--- START ---

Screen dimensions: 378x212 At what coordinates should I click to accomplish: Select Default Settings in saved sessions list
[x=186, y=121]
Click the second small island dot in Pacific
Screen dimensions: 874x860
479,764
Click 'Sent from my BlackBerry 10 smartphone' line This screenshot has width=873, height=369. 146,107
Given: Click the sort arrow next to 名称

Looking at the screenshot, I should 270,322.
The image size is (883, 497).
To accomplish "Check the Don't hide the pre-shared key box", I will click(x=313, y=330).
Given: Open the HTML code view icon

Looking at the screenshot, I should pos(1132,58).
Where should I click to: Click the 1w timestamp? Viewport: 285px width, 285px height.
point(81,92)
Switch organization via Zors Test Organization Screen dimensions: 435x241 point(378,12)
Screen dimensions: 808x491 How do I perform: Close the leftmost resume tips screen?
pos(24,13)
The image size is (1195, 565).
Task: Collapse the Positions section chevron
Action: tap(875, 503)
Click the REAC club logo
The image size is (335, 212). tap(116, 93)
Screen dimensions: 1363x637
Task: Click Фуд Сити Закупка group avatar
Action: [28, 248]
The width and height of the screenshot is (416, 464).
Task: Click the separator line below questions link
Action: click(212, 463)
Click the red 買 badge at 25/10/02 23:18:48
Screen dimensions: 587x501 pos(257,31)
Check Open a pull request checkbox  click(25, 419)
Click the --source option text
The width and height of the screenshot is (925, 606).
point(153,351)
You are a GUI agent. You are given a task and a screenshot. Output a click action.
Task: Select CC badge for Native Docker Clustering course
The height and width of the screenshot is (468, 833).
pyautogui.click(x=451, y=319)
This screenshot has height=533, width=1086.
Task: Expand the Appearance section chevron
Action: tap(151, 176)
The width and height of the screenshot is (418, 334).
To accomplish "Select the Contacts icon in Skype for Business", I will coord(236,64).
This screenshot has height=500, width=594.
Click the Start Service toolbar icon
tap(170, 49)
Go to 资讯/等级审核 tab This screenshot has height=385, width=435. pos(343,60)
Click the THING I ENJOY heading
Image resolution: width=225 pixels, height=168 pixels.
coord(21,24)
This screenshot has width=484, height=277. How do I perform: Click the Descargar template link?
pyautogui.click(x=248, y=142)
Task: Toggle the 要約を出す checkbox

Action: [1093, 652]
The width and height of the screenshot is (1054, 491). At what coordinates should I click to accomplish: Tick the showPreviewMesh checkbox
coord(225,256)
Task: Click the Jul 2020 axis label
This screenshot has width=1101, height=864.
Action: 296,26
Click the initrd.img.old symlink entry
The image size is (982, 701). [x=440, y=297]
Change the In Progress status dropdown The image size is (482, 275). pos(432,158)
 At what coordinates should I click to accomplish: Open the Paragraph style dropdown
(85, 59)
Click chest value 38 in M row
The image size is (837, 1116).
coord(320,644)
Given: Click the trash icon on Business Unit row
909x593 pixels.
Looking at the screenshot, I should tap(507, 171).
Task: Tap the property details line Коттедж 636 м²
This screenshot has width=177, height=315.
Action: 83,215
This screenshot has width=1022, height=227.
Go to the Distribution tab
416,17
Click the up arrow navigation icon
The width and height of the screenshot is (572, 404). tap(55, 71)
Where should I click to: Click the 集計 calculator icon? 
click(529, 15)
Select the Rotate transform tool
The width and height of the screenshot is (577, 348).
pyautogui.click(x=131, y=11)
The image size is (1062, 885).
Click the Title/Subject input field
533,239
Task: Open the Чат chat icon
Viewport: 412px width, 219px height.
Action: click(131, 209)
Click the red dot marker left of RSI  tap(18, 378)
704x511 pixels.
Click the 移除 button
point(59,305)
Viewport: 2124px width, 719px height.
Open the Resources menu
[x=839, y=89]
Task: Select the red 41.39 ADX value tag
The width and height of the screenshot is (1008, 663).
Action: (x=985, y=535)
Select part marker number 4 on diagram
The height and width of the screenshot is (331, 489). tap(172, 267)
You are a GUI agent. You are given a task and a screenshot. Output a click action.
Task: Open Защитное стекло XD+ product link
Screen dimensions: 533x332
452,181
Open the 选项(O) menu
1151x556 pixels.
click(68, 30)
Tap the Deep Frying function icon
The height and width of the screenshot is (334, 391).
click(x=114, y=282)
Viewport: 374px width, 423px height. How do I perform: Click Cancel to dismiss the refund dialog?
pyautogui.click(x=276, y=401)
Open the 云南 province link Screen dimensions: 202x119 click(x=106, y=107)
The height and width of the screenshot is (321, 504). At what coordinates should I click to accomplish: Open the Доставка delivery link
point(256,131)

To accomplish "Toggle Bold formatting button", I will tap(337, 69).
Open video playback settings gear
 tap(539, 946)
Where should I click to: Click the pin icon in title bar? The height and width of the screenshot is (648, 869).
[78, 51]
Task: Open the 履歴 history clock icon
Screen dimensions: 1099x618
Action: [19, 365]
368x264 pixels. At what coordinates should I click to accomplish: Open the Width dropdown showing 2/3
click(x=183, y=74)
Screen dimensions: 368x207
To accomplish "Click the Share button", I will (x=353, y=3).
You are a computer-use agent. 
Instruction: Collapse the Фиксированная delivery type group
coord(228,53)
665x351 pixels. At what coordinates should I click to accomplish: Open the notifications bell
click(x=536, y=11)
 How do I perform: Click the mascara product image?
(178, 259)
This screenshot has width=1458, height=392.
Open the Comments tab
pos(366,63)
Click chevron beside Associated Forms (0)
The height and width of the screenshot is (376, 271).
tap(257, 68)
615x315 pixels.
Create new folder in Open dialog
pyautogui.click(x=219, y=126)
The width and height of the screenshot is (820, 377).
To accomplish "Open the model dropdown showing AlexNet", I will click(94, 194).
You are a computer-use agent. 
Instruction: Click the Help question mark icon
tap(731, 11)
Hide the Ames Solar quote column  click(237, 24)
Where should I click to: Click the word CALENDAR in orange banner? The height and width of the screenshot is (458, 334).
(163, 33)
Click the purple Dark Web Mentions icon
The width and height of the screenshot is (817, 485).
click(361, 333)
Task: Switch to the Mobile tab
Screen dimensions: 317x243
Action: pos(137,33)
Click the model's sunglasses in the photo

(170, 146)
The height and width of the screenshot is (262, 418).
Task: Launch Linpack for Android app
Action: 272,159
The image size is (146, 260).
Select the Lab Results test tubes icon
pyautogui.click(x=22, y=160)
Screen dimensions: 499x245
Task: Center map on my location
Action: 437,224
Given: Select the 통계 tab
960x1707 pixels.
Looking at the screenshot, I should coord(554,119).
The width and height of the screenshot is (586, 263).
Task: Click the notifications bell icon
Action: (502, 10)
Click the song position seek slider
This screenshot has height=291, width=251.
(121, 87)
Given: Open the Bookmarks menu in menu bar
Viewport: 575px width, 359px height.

--- END ---

→ PROBLEM DESCRIPTION: Nothing in the records may be left out; transcribe all of them exactly.

→ ANSWER TO THIS EXERCISE:
Screen dimensions: 378x212 At what coordinates should I click to accomplish: Select Default Settings in saved sessions list
[x=186, y=121]
Click the second small island dot in Pacific
Screen dimensions: 874x860
479,764
Click 'Sent from my BlackBerry 10 smartphone' line This screenshot has width=873, height=369. 146,107
Given: Click the sort arrow next to 名称

Looking at the screenshot, I should 270,322.
The image size is (883, 497).
To accomplish "Check the Don't hide the pre-shared key box", I will click(x=313, y=330).
Given: Open the HTML code view icon

Looking at the screenshot, I should pos(1132,58).
Where should I click to: Click the 1w timestamp? Viewport: 285px width, 285px height.
point(81,92)
Switch organization via Zors Test Organization Screen dimensions: 435x241 point(378,12)
Screen dimensions: 808x491 How do I perform: Close the leftmost resume tips screen?
pos(24,13)
The image size is (1195, 565).
Task: Collapse the Positions section chevron
Action: tap(875, 503)
Click the REAC club logo
The image size is (335, 212). tap(116, 93)
Screen dimensions: 1363x637
Task: Click Фуд Сити Закупка group avatar
Action: [28, 248]
The width and height of the screenshot is (416, 464).
Task: Click the separator line below questions link
Action: click(212, 463)
Click the red 買 badge at 25/10/02 23:18:48
Screen dimensions: 587x501 pos(257,31)
Check Open a pull request checkbox  click(25, 419)
Click the --source option text
The width and height of the screenshot is (925, 606).
point(153,351)
You are a GUI agent. You are given a task and a screenshot. Output a click action.
Task: Select CC badge for Native Docker Clustering course
The height and width of the screenshot is (468, 833).
pyautogui.click(x=451, y=319)
This screenshot has height=533, width=1086.
Task: Expand the Appearance section chevron
Action: tap(151, 176)
The width and height of the screenshot is (418, 334).
To accomplish "Select the Contacts icon in Skype for Business", I will coord(236,64).
This screenshot has height=500, width=594.
Click the Start Service toolbar icon
tap(170, 49)
Go to 资讯/等级审核 tab This screenshot has height=385, width=435. pos(343,60)
Click the THING I ENJOY heading
Image resolution: width=225 pixels, height=168 pixels.
coord(21,24)
This screenshot has width=484, height=277. How do I perform: Click the Descargar template link?
pyautogui.click(x=248, y=142)
Task: Toggle the 要約を出す checkbox

Action: [1093, 652]
The width and height of the screenshot is (1054, 491). At what coordinates should I click to accomplish: Tick the showPreviewMesh checkbox
coord(225,256)
Task: Click the Jul 2020 axis label
This screenshot has width=1101, height=864.
Action: 296,26
Click the initrd.img.old symlink entry
The image size is (982, 701). [x=440, y=297]
Change the In Progress status dropdown The image size is (482, 275). pos(432,158)
 At what coordinates should I click to accomplish: Open the Paragraph style dropdown
(85, 59)
Click chest value 38 in M row
The image size is (837, 1116).
coord(320,644)
Given: Click the trash icon on Business Unit row
909x593 pixels.
Looking at the screenshot, I should tap(507, 171).
Task: Tap the property details line Коттедж 636 м²
This screenshot has width=177, height=315.
Action: 83,215
This screenshot has width=1022, height=227.
Go to the Distribution tab
416,17
Click the up arrow navigation icon
The width and height of the screenshot is (572, 404). tap(55, 71)
Where should I click to: Click the 集計 calculator icon? 
click(529, 15)
Select the Rotate transform tool
The width and height of the screenshot is (577, 348).
pyautogui.click(x=131, y=11)
The image size is (1062, 885).
Click the Title/Subject input field
533,239
Task: Open the Чат chat icon
Viewport: 412px width, 219px height.
Action: click(131, 209)
Click the red dot marker left of RSI  tap(18, 378)
704x511 pixels.
Click the 移除 button
point(59,305)
Viewport: 2124px width, 719px height.
Open the Resources menu
[x=839, y=89]
Task: Select the red 41.39 ADX value tag
The width and height of the screenshot is (1008, 663).
Action: (x=985, y=535)
Select part marker number 4 on diagram
The height and width of the screenshot is (331, 489). tap(172, 267)
You are a GUI agent. You are given a task and a screenshot. Output a click action.
Task: Open Защитное стекло XD+ product link
Screen dimensions: 533x332
452,181
Open the 选项(O) menu
1151x556 pixels.
click(68, 30)
Tap the Deep Frying function icon
The height and width of the screenshot is (334, 391).
click(x=114, y=282)
Viewport: 374px width, 423px height. How do I perform: Click Cancel to dismiss the refund dialog?
pyautogui.click(x=276, y=401)
Open the 云南 province link Screen dimensions: 202x119 click(x=106, y=107)
The height and width of the screenshot is (321, 504). At what coordinates should I click to accomplish: Open the Доставка delivery link
point(256,131)

To accomplish "Toggle Bold formatting button", I will tap(337, 69).
Open video playback settings gear
 tap(539, 946)
Where should I click to: Click the pin icon in title bar? The height and width of the screenshot is (648, 869).
[78, 51]
Task: Open the 履歴 history clock icon
Screen dimensions: 1099x618
Action: [19, 365]
368x264 pixels. At what coordinates should I click to accomplish: Open the Width dropdown showing 2/3
click(x=183, y=74)
Screen dimensions: 368x207
To accomplish "Click the Share button", I will (x=353, y=3).
You are a computer-use agent. 
Instruction: Collapse the Фиксированная delivery type group
coord(228,53)
665x351 pixels. At what coordinates should I click to accomplish: Open the notifications bell
click(x=536, y=11)
 How do I perform: Click the mascara product image?
(178, 259)
This screenshot has width=1458, height=392.
Open the Comments tab
pos(366,63)
Click chevron beside Associated Forms (0)
The height and width of the screenshot is (376, 271).
tap(257, 68)
615x315 pixels.
Create new folder in Open dialog
pyautogui.click(x=219, y=126)
The width and height of the screenshot is (820, 377).
To accomplish "Open the model dropdown showing AlexNet", I will click(94, 194).
You are a computer-use agent. 
Instruction: Click the Help question mark icon
tap(731, 11)
Hide the Ames Solar quote column  click(237, 24)
Where should I click to: Click the word CALENDAR in orange banner? The height and width of the screenshot is (458, 334).
(163, 33)
Click the purple Dark Web Mentions icon
The width and height of the screenshot is (817, 485).
click(361, 333)
Task: Switch to the Mobile tab
Screen dimensions: 317x243
Action: pos(137,33)
Click the model's sunglasses in the photo

(170, 146)
The height and width of the screenshot is (262, 418).
Task: Launch Linpack for Android app
Action: 272,159
The image size is (146, 260).
Select the Lab Results test tubes icon
pyautogui.click(x=22, y=160)
Screen dimensions: 499x245
Task: Center map on my location
Action: 437,224
Given: Select the 통계 tab
960x1707 pixels.
Looking at the screenshot, I should coord(554,119).
The width and height of the screenshot is (586, 263).
Task: Click the notifications bell icon
Action: (502, 10)
Click the song position seek slider
This screenshot has height=291, width=251.
(121, 87)
Given: Open the Bookmarks menu in menu bar
Viewport: 575px width, 359px height.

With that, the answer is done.